> [Work instruction] After locating the line that contains "Given: Click the" in the material below, copy that line and each one following it, exactly, up to the last line. Pictures stay out.

> [Dataset excerpts]
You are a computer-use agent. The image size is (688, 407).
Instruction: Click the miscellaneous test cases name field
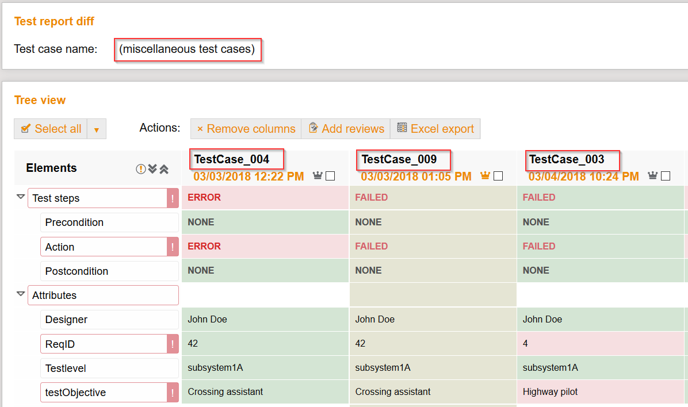tap(188, 49)
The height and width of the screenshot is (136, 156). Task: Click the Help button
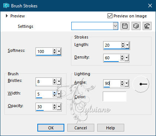111,128
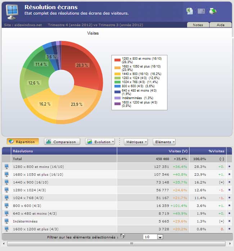Switch to the Comparaison view
234x251 pixels.
coord(61,142)
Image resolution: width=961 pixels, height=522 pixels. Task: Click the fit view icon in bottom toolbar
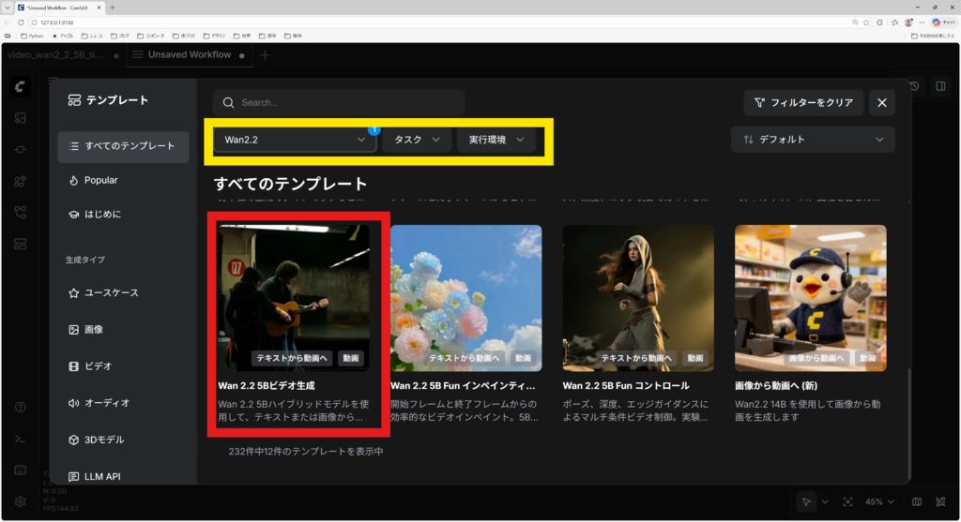point(847,501)
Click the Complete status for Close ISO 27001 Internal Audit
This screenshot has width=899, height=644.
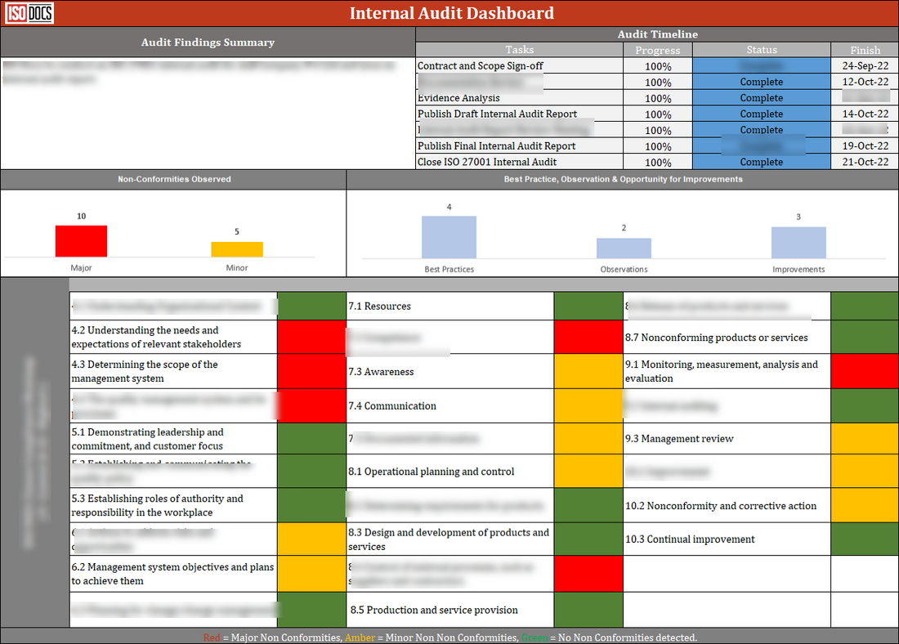pos(761,162)
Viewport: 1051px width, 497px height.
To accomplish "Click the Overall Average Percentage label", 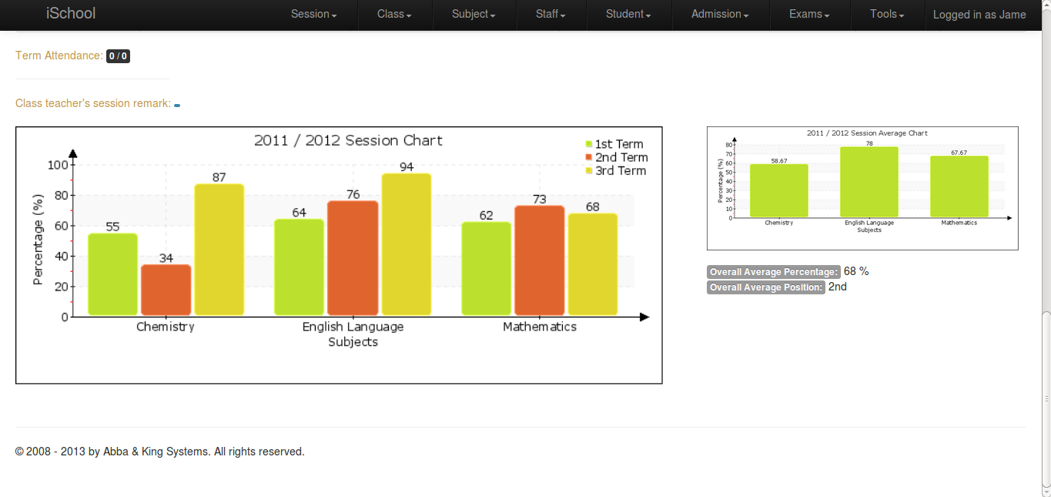I will pos(772,271).
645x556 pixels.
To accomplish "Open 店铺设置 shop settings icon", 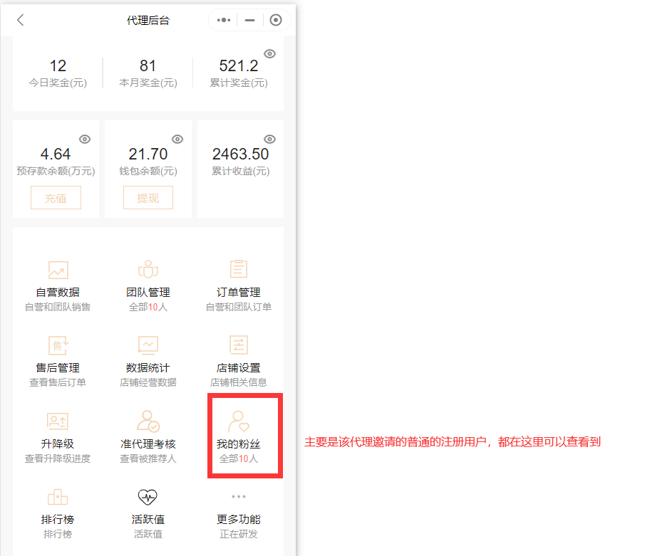I will click(239, 346).
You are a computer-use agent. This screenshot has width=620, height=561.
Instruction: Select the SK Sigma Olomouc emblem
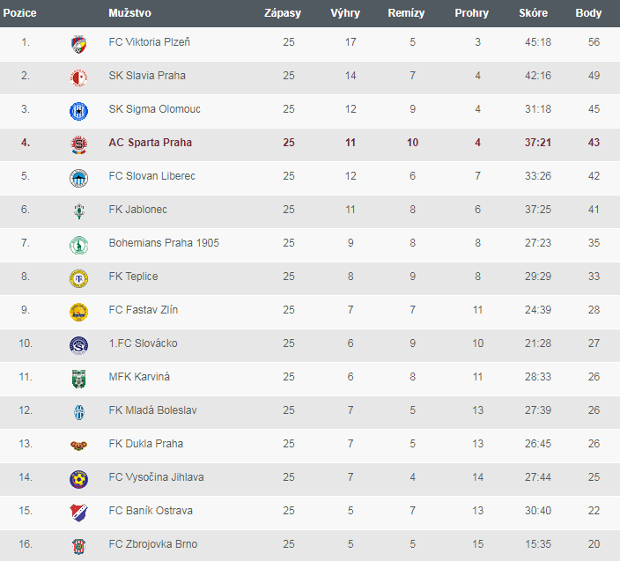(x=78, y=111)
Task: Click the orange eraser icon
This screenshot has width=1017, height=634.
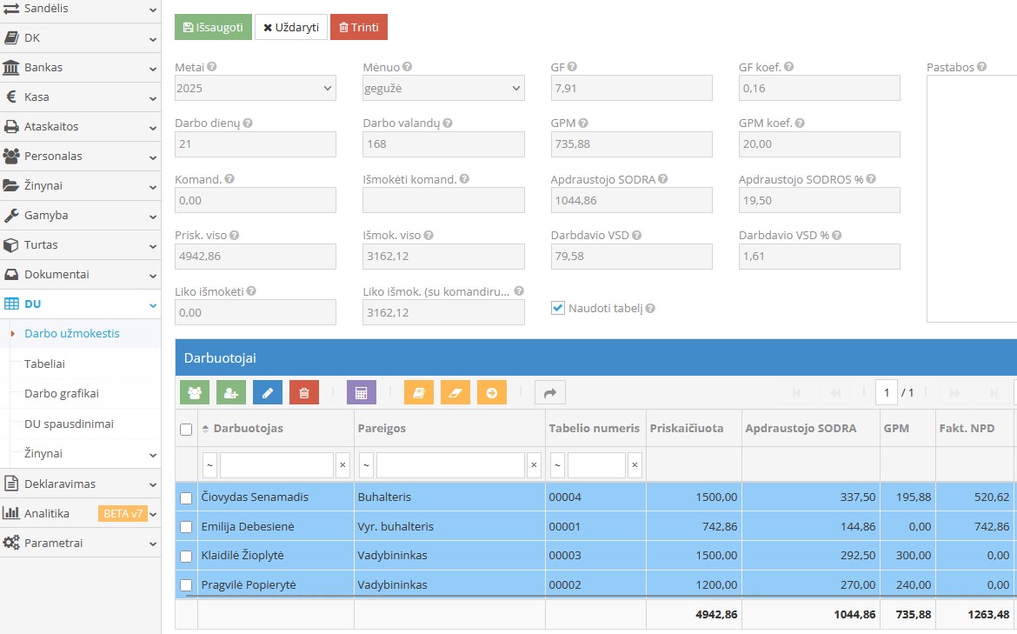Action: 455,393
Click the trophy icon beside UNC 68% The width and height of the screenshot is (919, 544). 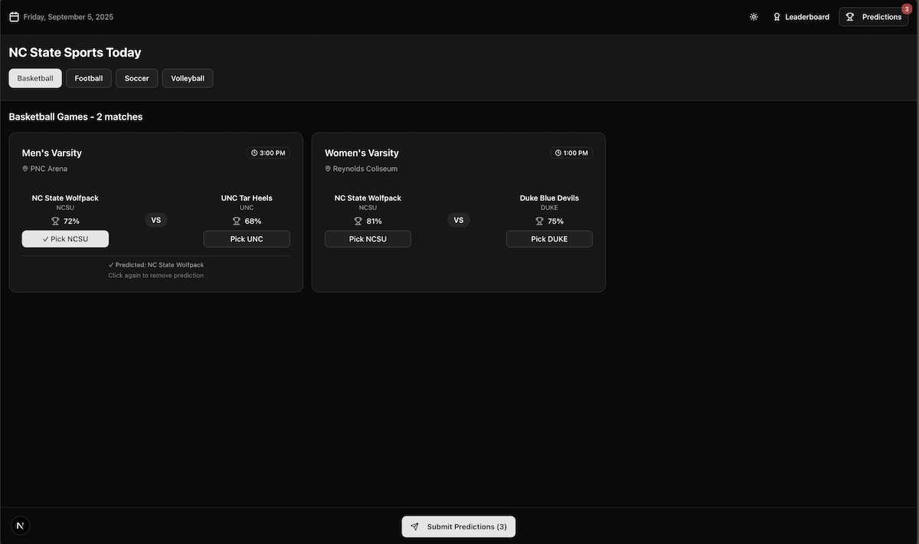pyautogui.click(x=237, y=221)
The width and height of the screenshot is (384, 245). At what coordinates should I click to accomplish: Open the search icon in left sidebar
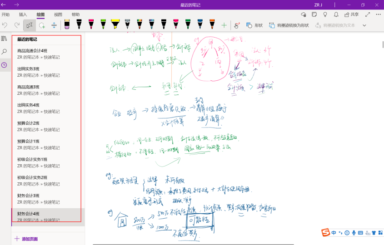coord(4,52)

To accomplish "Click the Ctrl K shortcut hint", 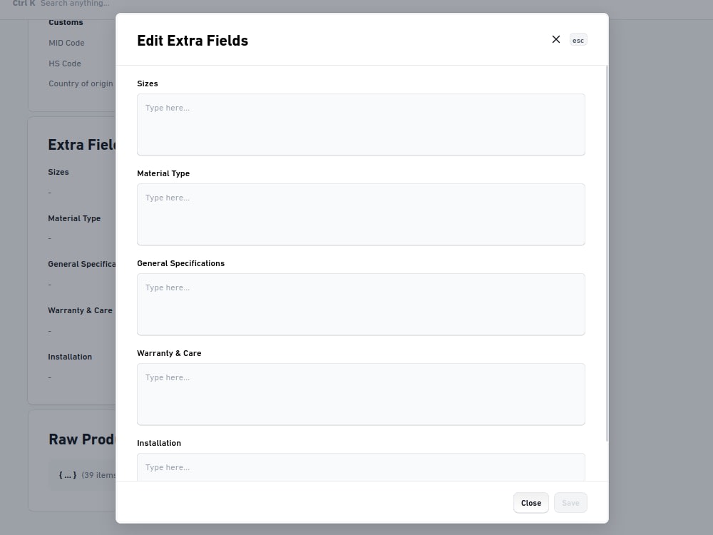I will [x=24, y=4].
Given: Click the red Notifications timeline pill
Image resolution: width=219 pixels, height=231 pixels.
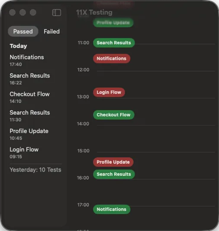Looking at the screenshot, I should [112, 59].
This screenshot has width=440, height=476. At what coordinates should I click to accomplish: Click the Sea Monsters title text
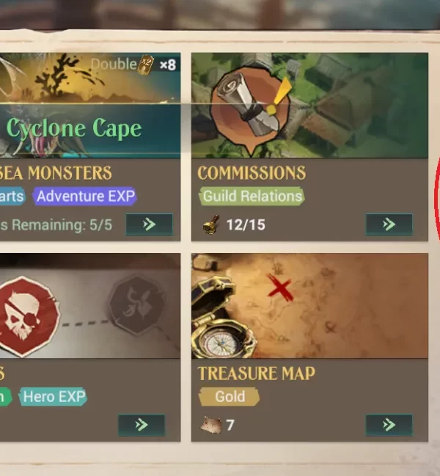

> [Task result]
Given: Click the red Notifications timeline pill
Image resolution: width=219 pixels, height=231 pixels.
Looking at the screenshot, I should [112, 59].
This screenshot has width=440, height=476. At what coordinates should I click to accomplish: Click the Sea Monsters title text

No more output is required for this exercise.